Gritar para liberar tensiones y poder debatir o pensar con rigor y sosegadamente el plan a seguir ante situaciones de crisis suele venir muy bien.

Es lo que hacen en Sala de profesores la profesora Carla Nowak (Leonie Benesch) y sus alumnos, entre ellos Oskar Kuhn (Leonard Stettnisch), alumno con altas capacidades intelectuales, pero de familia muy humilde.

El gran conflicto se desata cuando Carla, decidida a poner fin a las injustas acusaciones a los alumnos, elabora un plan por su cuenta para tratar de averiguar quién está detrás de los robos en la escuela.

Parece triunfar, sin embargo es un plan con lagunas legales y que provoca una acusación no muy clara, lo que provoca un creciente aumento de tensión y actos de rebeldía entre estudiantes, demás profesores y padres.

Con cierta similitud a la película danesa Nada por la lucha de jóvenes en tener voz propia y buscar su sitio, Sala de profesores es un thriller que nos presenta varias reflexiones importantes, como la delgada línea entre investigar para intentar atajar graves hechos y la presunción de inocencia de las personas hasta no tener pruebas irrefutables que llevar a los jueces.

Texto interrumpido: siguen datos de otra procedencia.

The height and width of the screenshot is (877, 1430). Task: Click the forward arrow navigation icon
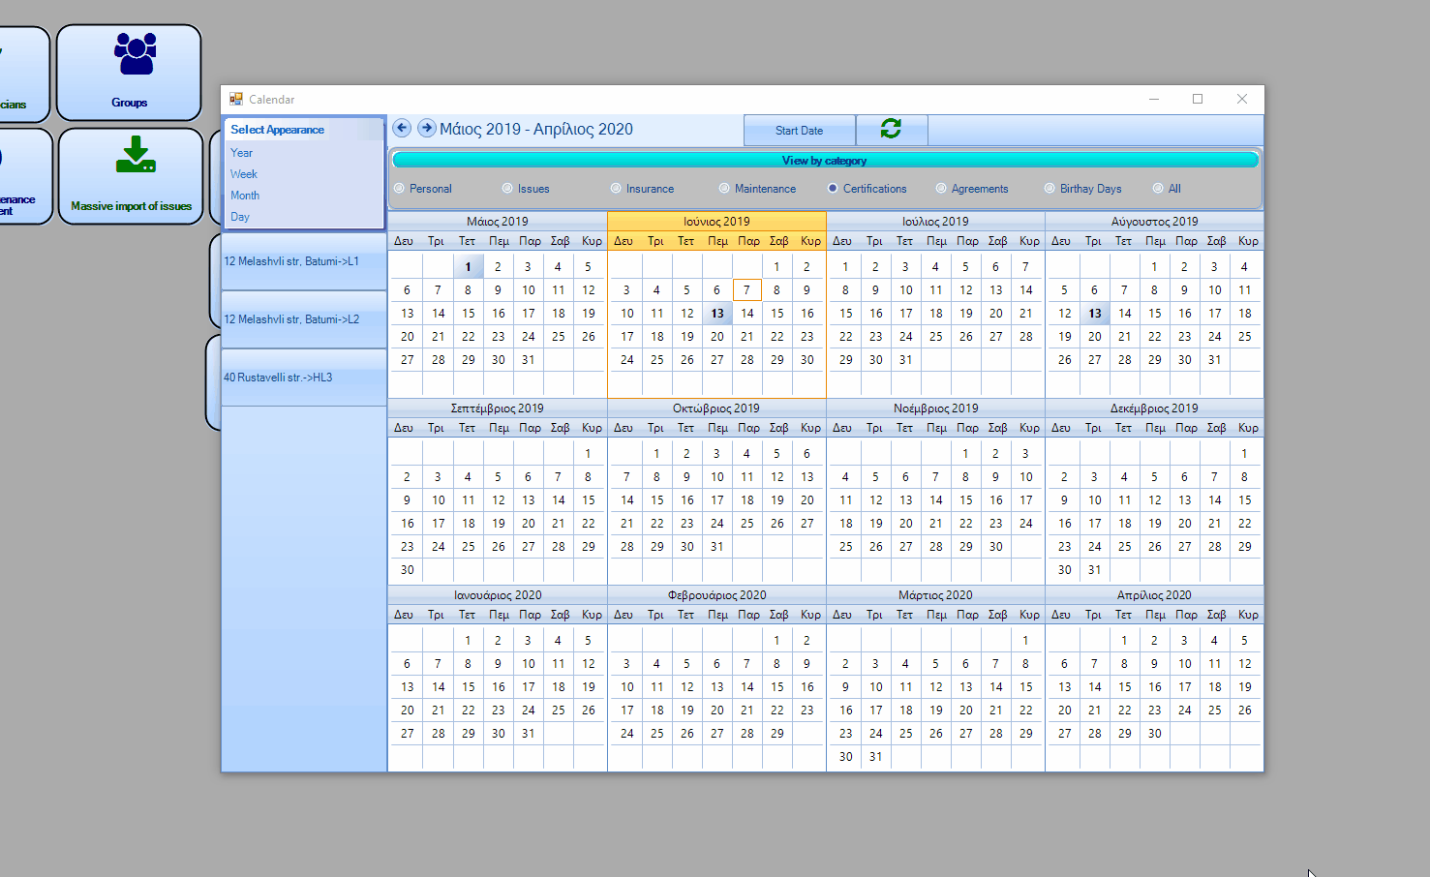426,129
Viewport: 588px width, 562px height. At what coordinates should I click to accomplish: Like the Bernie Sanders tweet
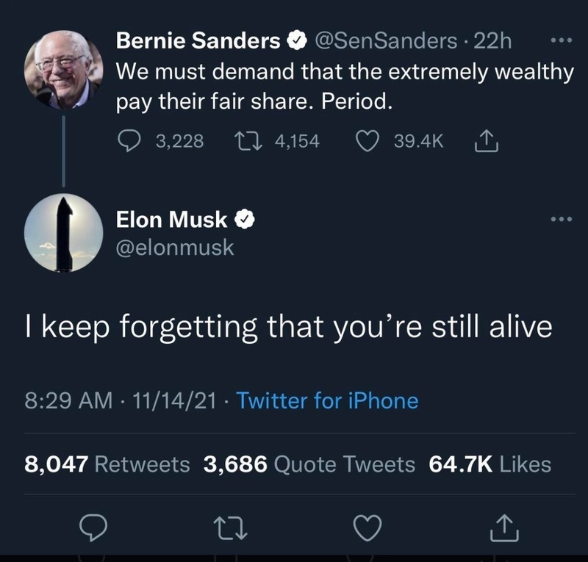click(367, 140)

Otras de las reflexiones es el eterno debate entre la libertad de prensa y el exceso de juicios mediáticos, aquí reflejado en el periódico escolar a raíz de una entrevista que los alumnos hacen a Carla Nowak; o la decisión entre mantener la disciplina de grupo, para intentar defender el bien común, o romperla para salvarse uno mismo de algo que puede afectar al futuro personal. Esta es la disyuntiva en la que, en un momento del filme con la tensión en su máximo apogeo, se ve uno de los alumnos. Negarse a resolver en la pizarra los ejercicios propuestos el día anterior o salir voluntario para tratar de recuperar nota y evitar suspender.

Si antes decía que me recuerda a Nada, también lo hace, ligeramente, a En busca de Bobby Fisher (otra fundamental película sobre educación y la ambición desmedida) por el testarudo enfrentamiento entre alumno y maestro pero que en el fondo intenta forjar una inquebrantable confianza. Quizá por eso, (aunque puede ser una acertada coincidencia) hay un plano al final del suelo similar a un tablero de ajedrez y otros encuadres similares a los de los protagonistas de En busca de Bobby Fischer, Josh Waitzkin (Max Pomeranc) y  Bruce Pandolfini (Ben Kingsley).

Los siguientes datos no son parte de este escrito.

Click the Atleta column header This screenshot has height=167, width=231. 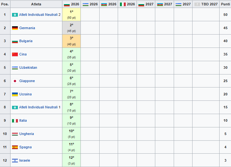(x=36, y=4)
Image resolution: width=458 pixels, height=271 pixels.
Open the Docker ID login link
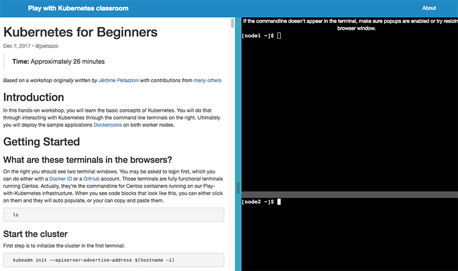(61, 179)
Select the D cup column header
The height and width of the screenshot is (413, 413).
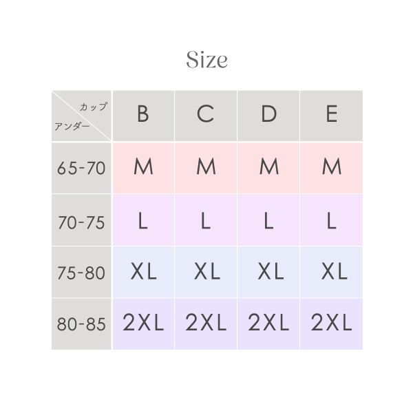click(x=268, y=116)
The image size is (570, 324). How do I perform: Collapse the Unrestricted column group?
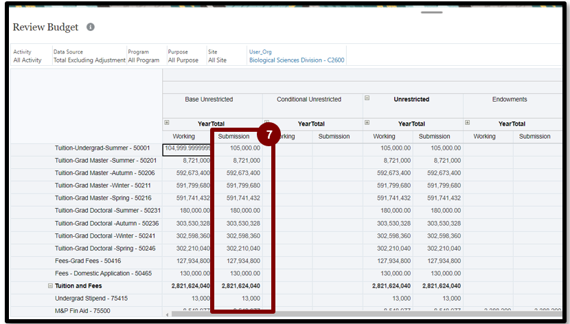tap(367, 98)
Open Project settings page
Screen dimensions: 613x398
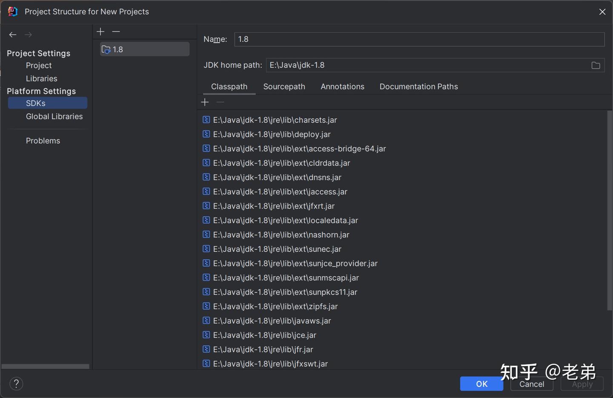(x=39, y=66)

El filme está acertadamente dirigido por Ilker Çatak (firmante del guion junto a Johannes Duncker). Destaca el uso de la cámara cargado de intencionalidad, inculpatoria en algunos momentos y desasosegadamente en otros. Cierra con un trepidante y emotivo final, con miradas, planos, pequeñas acciones y la música ensalzando al héroe, pero a la vez señalando marcadamente a quien alborota y es fuente de una ¿irracional? violencia. Se hace muy necesario su visionado (en cines desde este viernes 2 de febrero) no solo en colegios e institutos, sino en facultades de Derecho, Magisterio y Periodismo.